------ GIVEN DATA ------
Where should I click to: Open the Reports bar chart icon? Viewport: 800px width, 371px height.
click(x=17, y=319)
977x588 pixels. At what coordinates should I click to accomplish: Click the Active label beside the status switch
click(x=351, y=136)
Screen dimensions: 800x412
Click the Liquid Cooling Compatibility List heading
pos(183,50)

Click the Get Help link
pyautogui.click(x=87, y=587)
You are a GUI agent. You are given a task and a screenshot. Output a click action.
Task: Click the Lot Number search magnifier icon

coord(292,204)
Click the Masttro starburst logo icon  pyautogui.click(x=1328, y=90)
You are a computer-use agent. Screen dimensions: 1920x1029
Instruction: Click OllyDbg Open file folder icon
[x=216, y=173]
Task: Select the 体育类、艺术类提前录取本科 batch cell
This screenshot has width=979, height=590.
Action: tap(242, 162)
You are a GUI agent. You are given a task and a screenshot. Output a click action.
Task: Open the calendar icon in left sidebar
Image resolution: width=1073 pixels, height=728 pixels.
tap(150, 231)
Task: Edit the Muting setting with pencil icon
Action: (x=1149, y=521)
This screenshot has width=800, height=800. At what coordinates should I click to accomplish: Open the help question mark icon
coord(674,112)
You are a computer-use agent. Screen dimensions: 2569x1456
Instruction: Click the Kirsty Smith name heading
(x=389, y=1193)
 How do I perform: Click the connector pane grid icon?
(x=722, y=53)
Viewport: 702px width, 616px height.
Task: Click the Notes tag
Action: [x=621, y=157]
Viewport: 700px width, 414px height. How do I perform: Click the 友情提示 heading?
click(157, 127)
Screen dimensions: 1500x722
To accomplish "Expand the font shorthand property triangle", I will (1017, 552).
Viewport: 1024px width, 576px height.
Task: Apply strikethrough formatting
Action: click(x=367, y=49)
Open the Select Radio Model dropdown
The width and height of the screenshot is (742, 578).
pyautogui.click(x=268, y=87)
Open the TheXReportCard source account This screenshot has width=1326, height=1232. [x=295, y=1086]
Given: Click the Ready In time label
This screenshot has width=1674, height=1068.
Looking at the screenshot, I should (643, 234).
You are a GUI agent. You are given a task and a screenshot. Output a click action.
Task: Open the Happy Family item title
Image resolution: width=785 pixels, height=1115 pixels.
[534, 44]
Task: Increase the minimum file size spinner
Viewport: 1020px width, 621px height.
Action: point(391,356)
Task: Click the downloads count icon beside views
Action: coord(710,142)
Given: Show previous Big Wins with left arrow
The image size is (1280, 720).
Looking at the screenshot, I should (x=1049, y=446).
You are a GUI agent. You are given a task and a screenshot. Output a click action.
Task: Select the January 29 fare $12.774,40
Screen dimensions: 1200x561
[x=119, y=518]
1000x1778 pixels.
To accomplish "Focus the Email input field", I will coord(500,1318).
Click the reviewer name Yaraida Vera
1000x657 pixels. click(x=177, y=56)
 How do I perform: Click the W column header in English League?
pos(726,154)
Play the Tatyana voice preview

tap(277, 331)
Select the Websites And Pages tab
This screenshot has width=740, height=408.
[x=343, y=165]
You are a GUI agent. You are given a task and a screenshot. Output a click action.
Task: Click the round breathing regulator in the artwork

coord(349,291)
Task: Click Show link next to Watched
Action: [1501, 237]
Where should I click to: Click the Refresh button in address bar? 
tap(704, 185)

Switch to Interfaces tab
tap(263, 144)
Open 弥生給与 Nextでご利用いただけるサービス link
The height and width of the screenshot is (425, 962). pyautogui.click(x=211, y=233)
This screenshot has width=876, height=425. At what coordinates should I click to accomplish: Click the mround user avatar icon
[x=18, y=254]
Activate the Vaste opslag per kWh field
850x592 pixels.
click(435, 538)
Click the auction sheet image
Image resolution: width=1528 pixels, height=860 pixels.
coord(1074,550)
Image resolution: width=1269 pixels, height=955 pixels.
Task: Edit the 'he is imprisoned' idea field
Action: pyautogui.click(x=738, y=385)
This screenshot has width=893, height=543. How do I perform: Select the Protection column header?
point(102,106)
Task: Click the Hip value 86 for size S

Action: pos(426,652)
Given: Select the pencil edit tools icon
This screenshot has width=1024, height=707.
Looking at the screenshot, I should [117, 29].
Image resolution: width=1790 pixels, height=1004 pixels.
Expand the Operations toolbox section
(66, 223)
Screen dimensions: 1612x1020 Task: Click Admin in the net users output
------
* **EXERCISE AIM**:
Write out the entries in full, exactly as given.

* **REPLY TO THE EXERCISE**:
Where should I click to: Open the Reports bar chart icon? Viewport: 800px width, 371px height.
click(x=17, y=319)
977x588 pixels. At what coordinates should I click to accomplish: Click the Active label beside the status switch
click(x=351, y=136)
Screen dimensions: 800x412
Click the Liquid Cooling Compatibility List heading
pos(183,50)

Click the Get Help link
pyautogui.click(x=87, y=587)
You are a GUI agent. You are given a task and a screenshot. Output a click action.
Task: Click the Lot Number search magnifier icon

coord(292,204)
Click the Masttro starburst logo icon  pyautogui.click(x=1328, y=90)
You are a computer-use agent. Screen dimensions: 1920x1029
Instruction: Click OllyDbg Open file folder icon
[x=216, y=173]
Task: Select the 体育类、艺术类提前录取本科 batch cell
This screenshot has width=979, height=590.
Action: tap(242, 162)
You are a GUI agent. You are given a task and a screenshot. Output a click action.
Task: Open the calendar icon in left sidebar
Image resolution: width=1073 pixels, height=728 pixels.
tap(150, 231)
Task: Edit the Muting setting with pencil icon
Action: (x=1149, y=521)
This screenshot has width=800, height=800. At what coordinates should I click to accomplish: Open the help question mark icon
coord(674,112)
You are a computer-use agent. Screen dimensions: 2569x1456
Instruction: Click the Kirsty Smith name heading
(x=389, y=1193)
 How do I perform: Click the connector pane grid icon?
(x=722, y=53)
Viewport: 702px width, 616px height.
Task: Click the Notes tag
Action: [x=621, y=157]
Viewport: 700px width, 414px height. How do I perform: Click the 友情提示 heading?
click(157, 127)
Screen dimensions: 1500x722
To accomplish "Expand the font shorthand property triangle", I will (1017, 552).
Viewport: 1024px width, 576px height.
Task: Apply strikethrough formatting
Action: click(x=367, y=49)
Open the Select Radio Model dropdown
The width and height of the screenshot is (742, 578).
pyautogui.click(x=268, y=87)
Open the TheXReportCard source account This screenshot has width=1326, height=1232. [x=295, y=1086]
Given: Click the Ready In time label
This screenshot has width=1674, height=1068.
Looking at the screenshot, I should (643, 234).
You are a GUI agent. You are given a task and a screenshot. Output a click action.
Task: Open the Happy Family item title
Image resolution: width=785 pixels, height=1115 pixels.
[534, 44]
Task: Increase the minimum file size spinner
Viewport: 1020px width, 621px height.
Action: point(391,356)
Task: Click the downloads count icon beside views
Action: coord(710,142)
Given: Show previous Big Wins with left arrow
The image size is (1280, 720).
Looking at the screenshot, I should (x=1049, y=446).
You are a GUI agent. You are given a task and a screenshot. Output a click action.
Task: Select the January 29 fare $12.774,40
Screen dimensions: 1200x561
[x=119, y=518]
1000x1778 pixels.
To accomplish "Focus the Email input field", I will coord(500,1318).
Click the reviewer name Yaraida Vera
1000x657 pixels. click(x=177, y=56)
 How do I perform: Click the W column header in English League?
pos(726,154)
Play the Tatyana voice preview

tap(277, 331)
Select the Websites And Pages tab
This screenshot has width=740, height=408.
[x=343, y=165]
You are a GUI agent. You are given a task and a screenshot. Output a click action.
Task: Click the round breathing regulator in the artwork

coord(349,291)
Task: Click Show link next to Watched
Action: [1501, 237]
Where should I click to: Click the Refresh button in address bar? 
tap(704, 185)

Switch to Interfaces tab
tap(263, 144)
Open 弥生給与 Nextでご利用いただけるサービス link
The height and width of the screenshot is (425, 962). pyautogui.click(x=211, y=233)
This screenshot has width=876, height=425. At what coordinates should I click to accomplish: Click the mround user avatar icon
[x=18, y=254]
Activate the Vaste opslag per kWh field
850x592 pixels.
click(435, 538)
Click the auction sheet image
Image resolution: width=1528 pixels, height=860 pixels.
coord(1074,550)
Image resolution: width=1269 pixels, height=955 pixels.
Task: Edit the 'he is imprisoned' idea field
Action: pyautogui.click(x=738, y=385)
This screenshot has width=893, height=543. How do I perform: Select the Protection column header?
point(102,106)
Task: Click the Hip value 86 for size S

Action: pos(426,652)
Given: Select the pencil edit tools icon
This screenshot has width=1024, height=707.
Looking at the screenshot, I should [117, 29].
Image resolution: width=1790 pixels, height=1004 pixels.
Expand the Operations toolbox section
(66, 223)
Screen dimensions: 1612x1020 Task: Click Admin in the net users output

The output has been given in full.